O povo na maior alegria, na
plenitude do entorpecimento cívico, pelas ruas esburacadas de minha Itabaiana
do Norte, cordeiros, pacatos, pacíficos e mansos, contentes por força da lógica
pusilânime da cultura política local.
Em “Hiroshima meu amor”,
Marguerite Duras escreveu: “Você me mata e me faz bem.” No meu lugarejo, as
pessoas encontram o esquecimento de toda humilhação e carência nesses dias de
folia eleitoral. Cada um toma partido e sai nas ruas, digamos, festejando sua
própria inconsciência cidadã.
Vibrante como uma televisão
fora do ar, o momento da disputa eleitoral com sua sombra viva alcança a todos.
Se não houvesse eleição não haveria carnaval fora de época e de propósito, se
não houvesse carnaval não haveria despesas para o carnaval e circulação de
moeda, o mais das vezes de origem suspeita. Então, viva a eleição! Único
momento em que realmente se dá a tão falada distribuição de renda nesse país
tão desigual.
A assimetria social também se
atenua nesses períodos. Os ricos procuram os pobres, comem seu cuscuz com
margarina, bebem seu café forte, apertam suas mãos esquálidas, distribuem o
escasso sorriso rotineiro às fartas, promovem o modesto empregado em
companheiro, fazem da pobreza o mote de seus discursos.

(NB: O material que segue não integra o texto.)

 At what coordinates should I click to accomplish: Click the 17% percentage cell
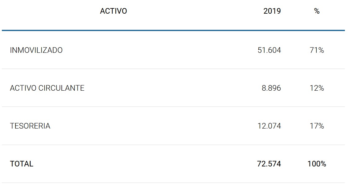pyautogui.click(x=317, y=126)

O velho aposentado, com mais
de dois meses sem receber da Prefeitura, alcançou o candidato no meio da massa
barulhenta e pediu. O velho teve um sentimento ruim por ter que pedir dinheiro
a uma pessoa que era, de certa forma, responsável pelo atraso do seu
minguadíssimo salário. Não era despeito, mas uma humilhação triste, parada, sem
muito sentido na sua cabeça de ancião secularmente explorado. O candidato ficou
olhando o velho com uma cara de censura. “É proibido dar dinheiro a eleitor”,
explicou o candidato.
O velho saiu andando em câmara
lenta, em sentido contrário à turba alegre. Quando olhou em torno e se viu
sozinho, ficou imobilizado na areia movediça do seu desespero. Sentia com
nitidez que estava sendo tragado por um mar que nascia dentro dele mesmo, e
gritou que ia ser afogado. O grito escalou sua garganta e se perdeu no mar de
gente que urrava o nome do candidato.
Voltou para a passeata,
calmo. De vez em quando parava, sentava no meio-fio pra descansar. Alguém
perguntou:
--- Tudo bem?
Mas ele não respondeu.
Chegando em casa, a velha esposa estava acabando o culto evangélico. Lia na
Bíblia que “a salvação vem pela graça e a graça é de Deus”. O velho não
entendeu a frase. O pastor explicou:
--- Você não pode salvar a si
mesmo.
O velho pensou que era muito
pobre, mas de muita caridade. Pensou no candidato, no salário de menos de 500
contos por mês, na criança que morreu de caganeira,
da vizinha. Pensou na passeata. Assim como Deus, o candidato não desampara
ninguém, pensou por último, e foi dormir.
Muito bom,adorei o texto.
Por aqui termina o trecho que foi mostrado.